Yeah, that’s the advantage of a flat ntuple…it’s tough to use a deep ntuple at the ROOT command line.  That’s what macros are for.

On Jan 23, 2018, at 10:05 AM, Sebouh Paul <[log in to unmask]<mailto:[log in to unmask]>> wrote:

One advantage of the ntuples is that it is easier to write code to make plots, since the names of variables tend to be shorter.  Secondly, there's the issue with TRefArray in the DSTs.

For instance, plotting the mass spectrum of mollers would be in ntuples:

ntuple->Draw("tarM>>h(300, 0.03, 0.07)", "abs(topTrkT-botTrkT)<3  && topTrkChisq < 30 && botTrkChisq < 30 && botP < 1.75 && topP < 1.75")

(these correspond to track time difference of 3 ns, both tracks have chi^2 < 30, and an FEE cut on both tracks at 1.75 GeV)

Whereas in the DSTs, you could try the equivalent, which would be like

HPS_Event->Draw("tc_moller_candidates.mass>>h(300, 0.03, 0.07)", "abs(tc_moller_candidates.svt_tracks[0].track_time[0]-tc_moller_candidates.svt_tracks[1].track_time)<3 && tc_moller_candidates.svt_tracks[0].chi_squared < 30 && tc_moller_candidates.svt_tracks[1].chi_squared < 30 && tc_moller_candidates.particles[0].pz < 1.75 && tc_moller_candidates.particles[1].pz< 1.75")

However, not only is this cumbersome code, it also fails to run, since it complains about not being able to find the classes for things:

  Is there some library that I am supposed to load before running this?  Or is this bad syntax?  If there is a way to do what I am trying to do, I stand corrected, and please let me know how to do it.

On Mon, Jan 22, 2018 at 10:44 AM, Graham, Mathew Thomas <[log in to unmask]<mailto:[log in to unmask]>> wrote:

I haven’t used “the" ntuple (though I have used the ntuplemaker for some stuff where I had to re-run the reconstruction myself, and I think it’s very useful).

I really like the DSTs because it contains (almost) all of the data for an event so, besides just making your selection and looking at your e+e- candidate, you can look at what else is going on in the event.  I know that the ntuple had added a lot of the information in a “flat” way, but adding new info requires remaking the ntuple instead of just re-running a root macro.

Now, maybe there are some calculations done in the making of the flat ntuple that can’t be done in the DST?  Like something that requires the geometry?

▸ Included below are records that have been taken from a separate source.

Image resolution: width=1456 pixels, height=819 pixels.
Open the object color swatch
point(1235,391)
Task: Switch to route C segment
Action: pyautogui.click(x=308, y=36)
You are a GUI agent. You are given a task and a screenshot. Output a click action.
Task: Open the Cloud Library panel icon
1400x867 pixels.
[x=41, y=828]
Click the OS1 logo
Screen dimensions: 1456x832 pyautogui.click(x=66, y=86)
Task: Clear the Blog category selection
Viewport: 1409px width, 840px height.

I would like to see if the time is here to really get going on a discussion about our data summary output. From what I observe, there is a quick hack that started with Sho and that grew organically into what is now the Tuple Maker. There is a lot to be said for this system, including that it is used by quite a few of you, but I don’t think I could argue this is the ideal situation. The recent effort to re-factor it and document it was excellent. Was that enough? Can this system be considered production ready now?
We also have a DST maker, which Omar produced and maintains, which had some thought go into the design, but it seems does not fit people’s needs, else there would be no need for a tuple maker. What would make the DST maker universal?

So, now that we have some experience with all this, I would like to start a discussion on what it is that we actually want for a DST output, and how would we get there. I would like this to be a discussion at our next software meeting, but if that is too soon, we can also discuss it in the next one.

Can someone present the pro side of the tuple maker?  Holly? Miriam?
Can someone present the pro side of the DST maker?  Omar?
What are the limitations in either of the implementations?

To get you thinking about the topic, let me make some controversial statements:

  1.  Is the underlying reason for the Tuple maker, and the clunky Java to text file to ROOT mechanism, that LCIO is simply a horrible data format?
     *   So should we get rid of LCIO then, which seems to have hampered our ability to write the data we want to write on many occasions?
     *   If not, why the text file?
  2.  Is there an issue with how we use, and understand, the ROOT file format, and the various ways in which you can use it to access structured data?
     *   Do we want the data structured, or do we prefer a simple tuple because it is easier?
  3.  We risk making mistakes in the analysis because we do not know exactly what went into our output. We also risk wasting people’s time if they started out with the “wrong” dst and then have to switch to the other one. How do we avoid these pitfalls?
     *   Is this not really a concern? Nothing to see here, carry on….

I hope we can find our way out of what appears to me is our current not so great situation.